Tumor-associated phosphopeptides nominated for immunotherapeutic study.A, site-localized MHC class phosphopeptides were categorized into six sample groups. Patient tumor tissue constituted ∼50% of the samples tested and identified the second greatest number of phosphopeptides. Immortalized human cell lines identified the most phosphopeptides, however many of these were not observed in other sample groups. Xenograft cell lines, nontumor patient tissue, and T cells each identified several hundred phosphopeptides, while cadaverous brain tissue identified less than 20. B, tumor-associated phosphopeptides were found to be enriched in proteins involved in kinase signaling and transcriptional regulation when compared to MHC Class I peptides from the HLA Ligand Atlas.

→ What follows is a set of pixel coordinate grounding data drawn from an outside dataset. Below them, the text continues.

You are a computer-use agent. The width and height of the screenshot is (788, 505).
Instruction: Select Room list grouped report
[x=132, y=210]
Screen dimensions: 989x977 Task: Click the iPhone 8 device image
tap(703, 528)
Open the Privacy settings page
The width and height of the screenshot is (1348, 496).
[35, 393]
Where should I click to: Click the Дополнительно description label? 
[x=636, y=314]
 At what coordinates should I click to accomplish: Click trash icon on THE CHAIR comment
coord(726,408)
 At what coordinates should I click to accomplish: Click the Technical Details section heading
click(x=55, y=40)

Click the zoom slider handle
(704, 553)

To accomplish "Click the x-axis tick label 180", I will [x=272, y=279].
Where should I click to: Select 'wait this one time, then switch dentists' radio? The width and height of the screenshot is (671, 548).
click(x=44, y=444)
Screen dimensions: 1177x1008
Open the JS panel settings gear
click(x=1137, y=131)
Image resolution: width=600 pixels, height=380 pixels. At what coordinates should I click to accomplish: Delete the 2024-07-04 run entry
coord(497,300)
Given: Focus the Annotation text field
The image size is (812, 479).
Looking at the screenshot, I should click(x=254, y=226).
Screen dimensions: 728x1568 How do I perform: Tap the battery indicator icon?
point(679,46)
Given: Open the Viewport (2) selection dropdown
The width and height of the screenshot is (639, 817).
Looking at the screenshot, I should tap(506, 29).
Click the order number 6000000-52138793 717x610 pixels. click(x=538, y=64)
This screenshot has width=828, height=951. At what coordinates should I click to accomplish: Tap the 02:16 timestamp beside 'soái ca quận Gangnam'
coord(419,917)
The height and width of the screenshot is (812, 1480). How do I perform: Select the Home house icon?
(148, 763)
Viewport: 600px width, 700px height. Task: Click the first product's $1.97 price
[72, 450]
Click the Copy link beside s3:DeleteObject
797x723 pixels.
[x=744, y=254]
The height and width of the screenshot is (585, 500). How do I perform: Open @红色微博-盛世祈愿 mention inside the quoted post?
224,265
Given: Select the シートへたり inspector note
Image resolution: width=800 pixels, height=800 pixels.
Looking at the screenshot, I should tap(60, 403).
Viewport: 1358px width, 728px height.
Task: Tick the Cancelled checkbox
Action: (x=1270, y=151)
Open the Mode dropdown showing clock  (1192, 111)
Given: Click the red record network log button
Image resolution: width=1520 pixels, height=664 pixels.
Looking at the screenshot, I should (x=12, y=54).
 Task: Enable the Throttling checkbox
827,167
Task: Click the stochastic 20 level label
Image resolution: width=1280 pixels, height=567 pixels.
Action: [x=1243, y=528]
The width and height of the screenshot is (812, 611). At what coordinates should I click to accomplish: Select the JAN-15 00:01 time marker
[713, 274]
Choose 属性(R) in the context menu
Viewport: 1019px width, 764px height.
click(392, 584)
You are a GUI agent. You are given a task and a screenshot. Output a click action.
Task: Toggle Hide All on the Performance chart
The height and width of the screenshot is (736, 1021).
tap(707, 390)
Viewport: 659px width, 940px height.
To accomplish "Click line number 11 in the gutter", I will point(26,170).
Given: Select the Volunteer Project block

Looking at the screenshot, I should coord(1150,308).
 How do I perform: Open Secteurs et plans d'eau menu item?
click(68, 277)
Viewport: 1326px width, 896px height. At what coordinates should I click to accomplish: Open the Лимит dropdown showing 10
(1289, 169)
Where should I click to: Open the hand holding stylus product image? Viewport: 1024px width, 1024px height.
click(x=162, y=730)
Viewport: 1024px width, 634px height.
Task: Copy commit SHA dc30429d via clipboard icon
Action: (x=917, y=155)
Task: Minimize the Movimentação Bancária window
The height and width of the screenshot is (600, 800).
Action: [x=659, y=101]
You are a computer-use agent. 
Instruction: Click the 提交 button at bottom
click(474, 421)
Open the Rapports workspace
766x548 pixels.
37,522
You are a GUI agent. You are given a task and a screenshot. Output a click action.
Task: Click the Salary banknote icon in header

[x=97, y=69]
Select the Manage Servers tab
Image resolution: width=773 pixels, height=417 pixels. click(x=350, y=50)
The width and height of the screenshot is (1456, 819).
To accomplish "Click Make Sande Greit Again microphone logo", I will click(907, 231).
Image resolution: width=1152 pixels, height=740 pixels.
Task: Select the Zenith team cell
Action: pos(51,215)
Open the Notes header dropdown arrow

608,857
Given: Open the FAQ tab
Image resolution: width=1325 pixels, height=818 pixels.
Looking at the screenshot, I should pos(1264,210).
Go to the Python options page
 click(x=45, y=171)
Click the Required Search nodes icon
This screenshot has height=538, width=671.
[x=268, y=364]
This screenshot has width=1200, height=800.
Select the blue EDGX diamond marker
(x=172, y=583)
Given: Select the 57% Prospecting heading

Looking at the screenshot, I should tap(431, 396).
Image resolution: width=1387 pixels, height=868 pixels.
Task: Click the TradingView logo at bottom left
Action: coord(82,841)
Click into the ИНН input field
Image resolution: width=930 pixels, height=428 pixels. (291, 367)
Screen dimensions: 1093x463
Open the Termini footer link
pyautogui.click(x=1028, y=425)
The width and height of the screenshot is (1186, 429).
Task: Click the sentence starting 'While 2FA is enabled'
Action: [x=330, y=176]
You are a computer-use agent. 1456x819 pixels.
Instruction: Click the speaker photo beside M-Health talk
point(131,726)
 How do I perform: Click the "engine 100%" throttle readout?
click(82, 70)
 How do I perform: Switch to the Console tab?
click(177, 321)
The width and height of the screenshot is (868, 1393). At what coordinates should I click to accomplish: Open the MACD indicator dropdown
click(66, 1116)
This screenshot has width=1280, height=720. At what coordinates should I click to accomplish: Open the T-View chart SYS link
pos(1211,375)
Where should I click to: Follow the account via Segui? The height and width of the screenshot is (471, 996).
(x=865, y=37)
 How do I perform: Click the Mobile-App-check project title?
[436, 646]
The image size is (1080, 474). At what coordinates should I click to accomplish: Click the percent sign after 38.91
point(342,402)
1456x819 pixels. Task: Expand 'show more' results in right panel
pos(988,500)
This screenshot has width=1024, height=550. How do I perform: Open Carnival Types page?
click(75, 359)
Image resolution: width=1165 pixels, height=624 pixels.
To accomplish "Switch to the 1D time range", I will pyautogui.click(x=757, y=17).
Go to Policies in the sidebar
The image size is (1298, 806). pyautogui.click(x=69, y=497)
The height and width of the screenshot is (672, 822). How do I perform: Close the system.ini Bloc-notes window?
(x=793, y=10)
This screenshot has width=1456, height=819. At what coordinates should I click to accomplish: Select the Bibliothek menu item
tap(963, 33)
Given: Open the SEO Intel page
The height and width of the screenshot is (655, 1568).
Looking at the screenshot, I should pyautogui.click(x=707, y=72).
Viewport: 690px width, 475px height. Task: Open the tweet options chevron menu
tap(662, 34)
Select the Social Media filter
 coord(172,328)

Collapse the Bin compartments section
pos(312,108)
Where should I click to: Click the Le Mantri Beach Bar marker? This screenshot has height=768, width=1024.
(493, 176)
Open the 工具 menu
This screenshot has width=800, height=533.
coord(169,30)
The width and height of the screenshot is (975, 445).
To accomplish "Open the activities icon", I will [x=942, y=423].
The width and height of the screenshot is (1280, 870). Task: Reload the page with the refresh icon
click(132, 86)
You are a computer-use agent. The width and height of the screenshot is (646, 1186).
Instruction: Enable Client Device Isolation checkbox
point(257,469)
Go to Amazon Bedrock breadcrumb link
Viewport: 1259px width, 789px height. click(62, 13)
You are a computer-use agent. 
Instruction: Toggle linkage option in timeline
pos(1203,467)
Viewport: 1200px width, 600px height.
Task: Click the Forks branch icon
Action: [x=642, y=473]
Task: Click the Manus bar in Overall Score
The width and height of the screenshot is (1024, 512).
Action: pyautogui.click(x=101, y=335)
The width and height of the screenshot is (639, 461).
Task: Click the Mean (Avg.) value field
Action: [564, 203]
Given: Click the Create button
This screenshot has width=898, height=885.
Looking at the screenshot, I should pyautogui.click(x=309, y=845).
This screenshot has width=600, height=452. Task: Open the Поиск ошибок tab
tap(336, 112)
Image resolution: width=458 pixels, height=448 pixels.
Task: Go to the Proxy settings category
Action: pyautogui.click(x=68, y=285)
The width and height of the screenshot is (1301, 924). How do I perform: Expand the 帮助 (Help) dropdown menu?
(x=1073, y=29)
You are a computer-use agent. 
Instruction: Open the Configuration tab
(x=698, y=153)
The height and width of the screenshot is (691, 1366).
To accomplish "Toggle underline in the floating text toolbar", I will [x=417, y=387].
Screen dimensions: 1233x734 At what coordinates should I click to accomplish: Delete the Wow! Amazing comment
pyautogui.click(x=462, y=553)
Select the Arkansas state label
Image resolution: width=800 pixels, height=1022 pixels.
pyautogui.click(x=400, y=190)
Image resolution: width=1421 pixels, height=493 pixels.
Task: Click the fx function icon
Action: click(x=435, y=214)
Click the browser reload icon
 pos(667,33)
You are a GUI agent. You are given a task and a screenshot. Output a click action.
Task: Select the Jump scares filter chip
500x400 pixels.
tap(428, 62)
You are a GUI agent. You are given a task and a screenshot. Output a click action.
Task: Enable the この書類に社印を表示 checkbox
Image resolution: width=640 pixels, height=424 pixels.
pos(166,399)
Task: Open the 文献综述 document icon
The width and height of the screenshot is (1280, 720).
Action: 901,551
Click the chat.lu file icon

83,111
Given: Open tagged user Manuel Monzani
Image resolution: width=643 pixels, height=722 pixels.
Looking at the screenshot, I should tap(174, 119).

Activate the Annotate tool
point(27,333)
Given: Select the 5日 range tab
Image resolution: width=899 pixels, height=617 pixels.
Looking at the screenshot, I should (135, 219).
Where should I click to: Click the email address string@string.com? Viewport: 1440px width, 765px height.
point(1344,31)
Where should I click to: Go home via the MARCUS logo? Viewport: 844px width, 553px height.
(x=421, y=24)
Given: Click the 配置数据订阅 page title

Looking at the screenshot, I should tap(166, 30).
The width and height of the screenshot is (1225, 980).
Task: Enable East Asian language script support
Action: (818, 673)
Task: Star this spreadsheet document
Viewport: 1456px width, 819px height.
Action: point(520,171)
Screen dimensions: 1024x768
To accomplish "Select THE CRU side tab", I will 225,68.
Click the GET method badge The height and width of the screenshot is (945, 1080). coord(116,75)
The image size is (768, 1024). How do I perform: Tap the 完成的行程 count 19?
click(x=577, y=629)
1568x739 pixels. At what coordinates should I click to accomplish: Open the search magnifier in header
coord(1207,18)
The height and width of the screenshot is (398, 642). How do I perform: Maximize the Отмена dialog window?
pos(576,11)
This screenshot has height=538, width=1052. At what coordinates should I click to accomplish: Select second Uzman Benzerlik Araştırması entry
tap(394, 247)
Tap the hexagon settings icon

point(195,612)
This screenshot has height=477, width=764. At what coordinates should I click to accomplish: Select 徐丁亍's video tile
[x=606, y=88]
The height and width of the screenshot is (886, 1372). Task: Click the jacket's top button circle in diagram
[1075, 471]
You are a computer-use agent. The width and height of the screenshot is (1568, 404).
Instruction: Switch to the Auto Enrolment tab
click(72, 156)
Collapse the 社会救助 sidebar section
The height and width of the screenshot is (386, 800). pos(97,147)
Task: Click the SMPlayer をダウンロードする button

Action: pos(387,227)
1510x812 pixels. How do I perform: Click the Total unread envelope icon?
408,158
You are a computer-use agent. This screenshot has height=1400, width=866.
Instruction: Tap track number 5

C, the likelihood of HLA presentation was estimated using BamQuery, which identified that 33 phosphopeptides may originate from proteins with low expression across healthy human tissues. D, of the 33 phosphopeptides with low HLA presentation likelihood, 28 peptides aligned to protein-coding genomic regions while five were predicted to come from intronic, intergenic, and noncoding regions. E, we nominate 16 tumor-associated phosphopeptides as candidate tumor antigens, including eight that have been observed in more than one patient tumor and four that were previously studied for immune reactivity as unmodified antigens. HLA, human leukocyte antigen.